Let’s focus on who we’re celebrating here for a moment:
John James Audubon (1785-1851) was not the first person to attempt to paint and describe all the birds of America (Alexander Wilson has that distinction), but for half a century he was the young country’s dominant wildlife artist. His seminal Birds of America, a collection of 435 life-size prints, quickly eclipsed Wilson’s work and is still a standard against which 20th and 21st century bird artists, such as Roger Tory Peterson and David Sibley, are measured.
(Ol’ Roger Tory Peterson lived in Old Lyme, by the way, until his death in 1996.)
You can read more about Audubon here but I did want to leave you with one last tidbit:
Audubon was born in Saint Domingue (now Haiti), the illegitimate son of a French sea captain and plantation owner and his French mistress.
Today, Audubon is all over the country, promoting science and conservation and… bird stuff. Lots and lots of bird stuff. I can’t for the life of me sort out their organizational hierarchy, and I’ve given up. As of today (2016), across the US, there are twenty-two state programs, 41 Audubon centers, and nearly 500 local chapters. All working together as One Audubon.
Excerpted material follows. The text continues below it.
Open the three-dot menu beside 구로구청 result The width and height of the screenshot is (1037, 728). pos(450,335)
Except… when you look at their US Map, Massachusetts has zero Audubon things. Except that they do have Audubon things. In fact, I hold in my hand Mass Audubon’s Passport to Nature which lists 21 Nature Centers and many more Audubon sanctuaries in that state. Weird.
(Yeah, I’m doing Mass Audubon’s Challenge.)
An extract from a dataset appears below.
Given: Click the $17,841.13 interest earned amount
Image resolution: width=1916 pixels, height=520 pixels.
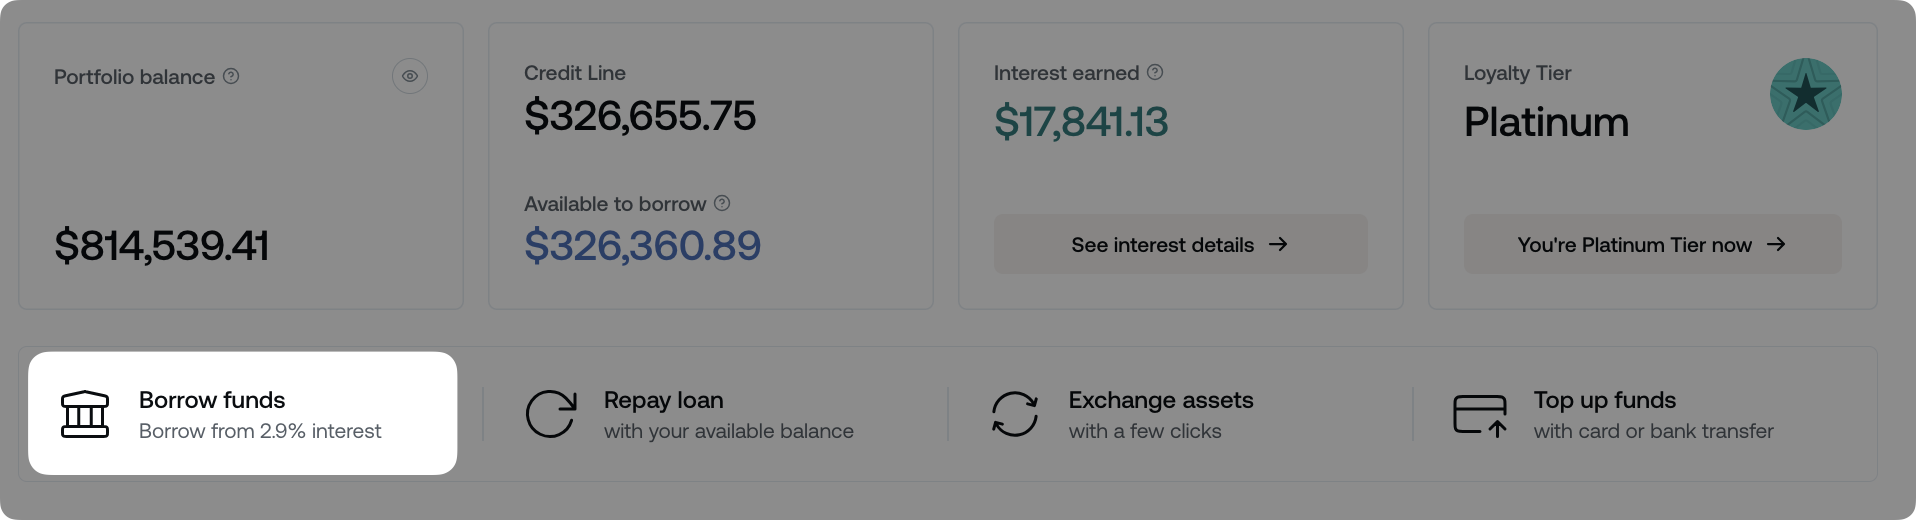Looking at the screenshot, I should [1081, 122].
In Connecticut, we have three national Audubon Centers in Southbury, Sharon, and Greenwich plus a few national sanctuaries. Then we have a bunch of other Connecticut Audubon Centers and a ton more state Audubon sanctuaries. Which is great! Just confusing to the three of us on earth who think about these things.
I was prompted to write this page only because I became aware of Massachusetts Audubon’s passport program this summer – and I (of course) think it’s great. Completing it will be quite difficult for me, but since I don’t see any time limit, perhaps I’ll give it a whirl.
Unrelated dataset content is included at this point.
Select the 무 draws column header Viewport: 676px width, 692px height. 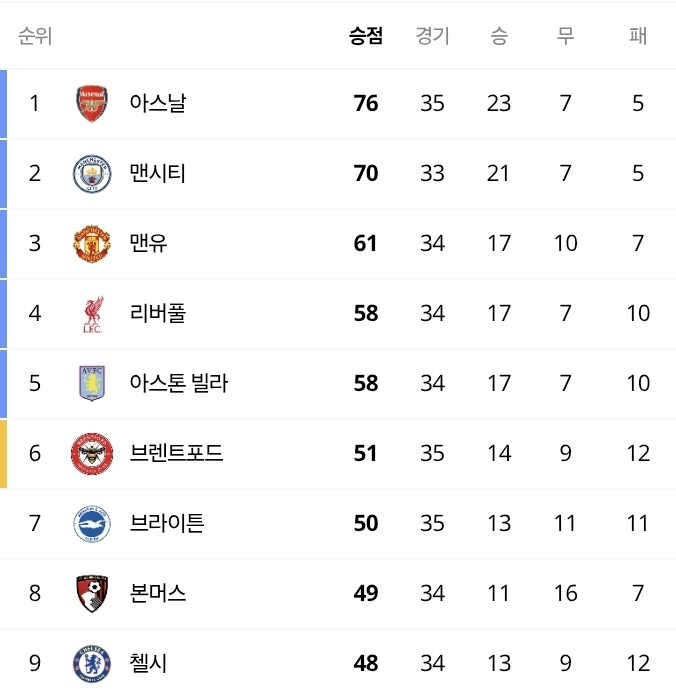tap(566, 36)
Which brings me to this: While Connecticut can’t have a similar program, since we only have a handful of Connecticut Audubon Centers which I suppose are somehow totally different from the three national Audubon Centers, it would still be a worthy pursuit for you to check them all out. Most have hiking trails in addition to the nature centers.
Heck, you should go to all the sanctuaries too. did I mention that there are local chapters with their own little sanctuaries as well? I didn’t? Well, yeah. It’s as crazy as being the son of a slave owner and his French mistress I suppose.
Anyway, I readily admit that compiling a list of all the Audubon “stuff” in Connecticut is absurd. But that’s what I do best.